_Work to be completed:_
In the records below, find the line with "This screenshot has", then copy each line exactly until you have copied the line with "Task: Click the". Leave any picture out.

_Data shown:_

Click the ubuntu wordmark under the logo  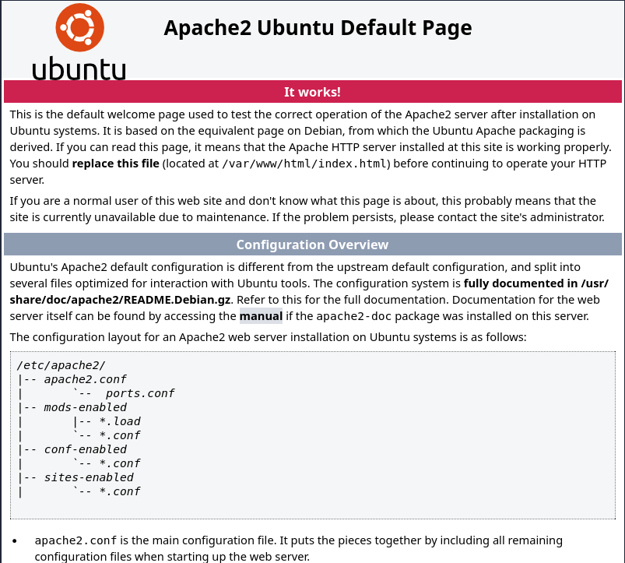tap(79, 69)
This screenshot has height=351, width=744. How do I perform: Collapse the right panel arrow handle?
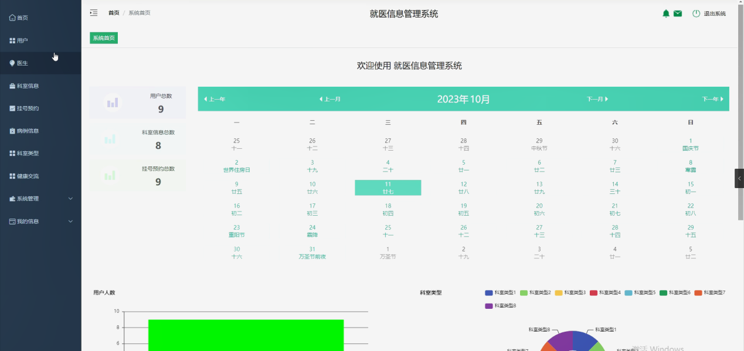pos(739,179)
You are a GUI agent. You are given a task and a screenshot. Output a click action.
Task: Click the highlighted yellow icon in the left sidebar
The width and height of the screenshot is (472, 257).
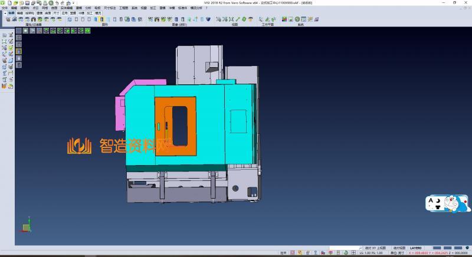18,51
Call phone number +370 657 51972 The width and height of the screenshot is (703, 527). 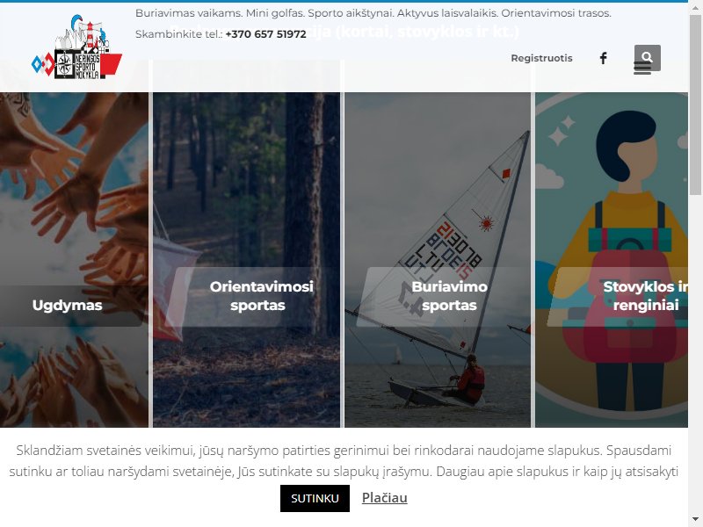pyautogui.click(x=266, y=34)
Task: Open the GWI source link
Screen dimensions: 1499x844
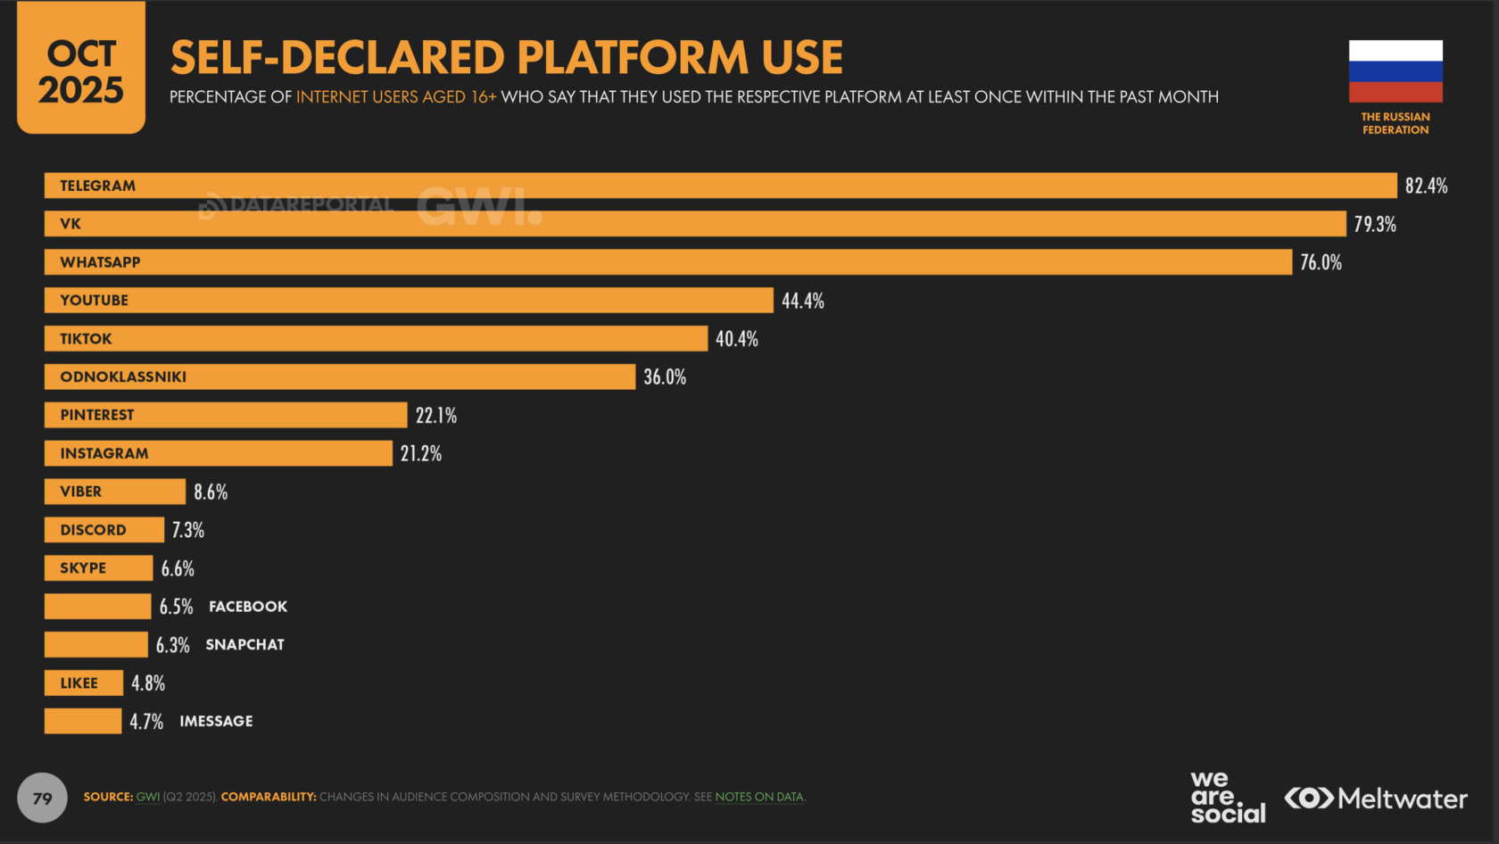Action: [x=148, y=797]
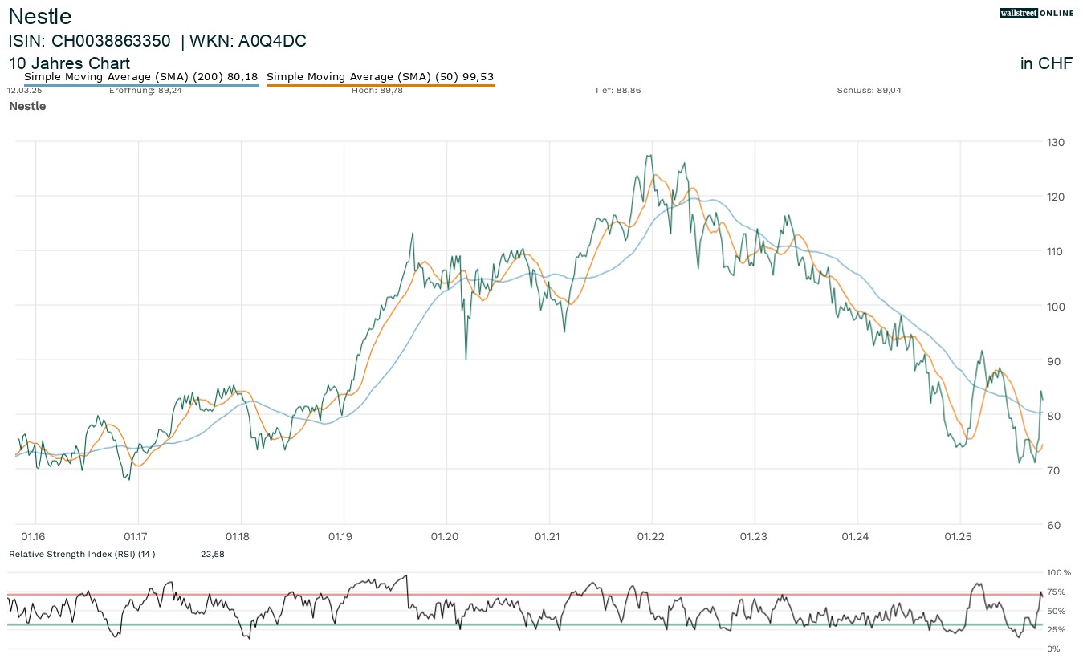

_Expected answer:_
This screenshot has height=351, width=744. How do I perform: Collapse the right panel arrow handle?
pos(739,179)
You are a GUI agent. You are given a task and a screenshot. Output a click action.
Task: Click the highlighted yellow icon in the left sidebar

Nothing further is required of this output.